All that is needed is the listing, transcribed exactly and in full.

BEGIN

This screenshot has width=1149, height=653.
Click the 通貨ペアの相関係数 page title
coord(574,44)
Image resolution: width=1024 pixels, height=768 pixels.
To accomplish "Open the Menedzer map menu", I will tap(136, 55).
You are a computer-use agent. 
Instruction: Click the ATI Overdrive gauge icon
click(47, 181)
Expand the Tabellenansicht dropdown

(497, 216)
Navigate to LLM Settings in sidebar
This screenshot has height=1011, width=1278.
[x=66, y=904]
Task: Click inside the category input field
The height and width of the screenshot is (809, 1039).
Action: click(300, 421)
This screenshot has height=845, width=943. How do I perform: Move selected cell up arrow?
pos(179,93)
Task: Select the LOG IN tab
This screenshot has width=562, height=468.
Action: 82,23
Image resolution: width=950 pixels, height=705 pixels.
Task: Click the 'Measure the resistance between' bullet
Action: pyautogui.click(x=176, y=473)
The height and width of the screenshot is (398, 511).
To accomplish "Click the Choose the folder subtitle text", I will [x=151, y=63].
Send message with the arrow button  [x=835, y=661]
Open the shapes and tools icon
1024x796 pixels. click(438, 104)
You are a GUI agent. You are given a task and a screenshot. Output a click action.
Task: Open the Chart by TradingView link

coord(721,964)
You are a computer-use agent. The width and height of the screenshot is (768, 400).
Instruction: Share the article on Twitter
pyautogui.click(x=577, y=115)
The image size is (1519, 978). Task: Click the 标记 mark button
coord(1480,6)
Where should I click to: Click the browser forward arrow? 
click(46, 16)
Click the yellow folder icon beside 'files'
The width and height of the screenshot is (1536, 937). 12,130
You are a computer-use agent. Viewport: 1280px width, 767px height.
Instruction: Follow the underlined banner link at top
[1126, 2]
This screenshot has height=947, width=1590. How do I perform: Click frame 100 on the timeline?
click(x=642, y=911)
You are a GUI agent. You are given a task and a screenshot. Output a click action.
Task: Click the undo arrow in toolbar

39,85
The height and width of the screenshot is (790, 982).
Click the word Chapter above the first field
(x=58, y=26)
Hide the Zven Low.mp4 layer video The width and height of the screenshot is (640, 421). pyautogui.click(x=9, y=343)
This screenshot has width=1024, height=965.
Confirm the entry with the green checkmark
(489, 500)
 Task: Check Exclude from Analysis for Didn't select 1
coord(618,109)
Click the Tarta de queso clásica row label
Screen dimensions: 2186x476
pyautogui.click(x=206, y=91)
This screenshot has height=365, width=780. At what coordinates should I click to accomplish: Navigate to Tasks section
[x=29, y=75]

END

__Answer space__:
This screenshot has width=1149, height=653.
Click the 通貨ペアの相関係数 page title
coord(574,44)
Image resolution: width=1024 pixels, height=768 pixels.
To accomplish "Open the Menedzer map menu", I will tap(136, 55).
You are a computer-use agent. 
Instruction: Click the ATI Overdrive gauge icon
click(47, 181)
Expand the Tabellenansicht dropdown

(497, 216)
Navigate to LLM Settings in sidebar
This screenshot has height=1011, width=1278.
[x=66, y=904]
Task: Click inside the category input field
The height and width of the screenshot is (809, 1039).
Action: click(300, 421)
This screenshot has height=845, width=943. How do I perform: Move selected cell up arrow?
pos(179,93)
Task: Select the LOG IN tab
This screenshot has width=562, height=468.
Action: 82,23
Image resolution: width=950 pixels, height=705 pixels.
Task: Click the 'Measure the resistance between' bullet
Action: pyautogui.click(x=176, y=473)
The height and width of the screenshot is (398, 511).
To accomplish "Click the Choose the folder subtitle text", I will [x=151, y=63].
Send message with the arrow button  [x=835, y=661]
Open the shapes and tools icon
1024x796 pixels. click(438, 104)
You are a GUI agent. You are given a task and a screenshot. Output a click action.
Task: Open the Chart by TradingView link

coord(721,964)
You are a computer-use agent. The width and height of the screenshot is (768, 400).
Instruction: Share the article on Twitter
pyautogui.click(x=577, y=115)
The image size is (1519, 978). Task: Click the 标记 mark button
coord(1480,6)
Where should I click to: Click the browser forward arrow? 
click(46, 16)
Click the yellow folder icon beside 'files'
The width and height of the screenshot is (1536, 937). 12,130
You are a computer-use agent. Viewport: 1280px width, 767px height.
Instruction: Follow the underlined banner link at top
[1126, 2]
This screenshot has height=947, width=1590. How do I perform: Click frame 100 on the timeline?
click(x=642, y=911)
You are a GUI agent. You are given a task and a screenshot. Output a click action.
Task: Click the undo arrow in toolbar

39,85
The height and width of the screenshot is (790, 982).
Click the word Chapter above the first field
(x=58, y=26)
Hide the Zven Low.mp4 layer video The width and height of the screenshot is (640, 421). pyautogui.click(x=9, y=343)
This screenshot has width=1024, height=965.
Confirm the entry with the green checkmark
(489, 500)
 Task: Check Exclude from Analysis for Didn't select 1
coord(618,109)
Click the Tarta de queso clásica row label
Screen dimensions: 2186x476
pyautogui.click(x=206, y=91)
This screenshot has height=365, width=780. At what coordinates should I click to accomplish: Navigate to Tasks section
[x=29, y=75]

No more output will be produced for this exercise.